Phase-controllable laser thinning in MoTe₂

Laser thinning of two-dimensional (2D) semiconducting transition metal dichalcogenides (TMDs) has been considered a promising method to tune the bandgaps of TMDs via precise control of their thickness. However, the laser irradiation generates numerous chalcogen vacancies, which are known to cause a phase transition in polymorphic TMDs such as MoTe₂. Therefore, the delicate control of the thickness and the phase during laser thinning is highly demanded to study the intrinsic properties of few-layered TMDs. Here, we report power-dependent laser thinning and phase control of semiconducting hexagonal MoTe₂ (2H-MoTe₂).
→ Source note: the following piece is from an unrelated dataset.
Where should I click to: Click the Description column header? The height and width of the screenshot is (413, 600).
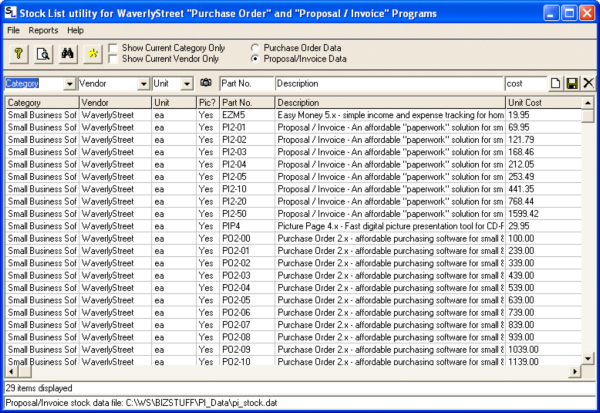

High-resolution X-ray nano diffraction with synchrotron radiation showed that laser-thinned 2H-MoTe₂ with low laser power (<2 mW) retained its hexagonal diffraction patterns with a single crystal orientation. In contrast, a phase transition to monoclinic (1T′) MoTe₂ occurred during laser thinning at a high laser power level. Confocal Raman spectroscopy and atomic force microscopy (AFM) revealed that the low-power laser thinning of 2H-MoTe₂ retained the crystal structure whereas high-power laser thinning created considerable amount of chalcogen vacancies and a phase transition. Power-dependent laser thinning thus provides a promising way to control the thickness and the phase of polymorphic 2D TMDs for next-generation optoelectronic devices.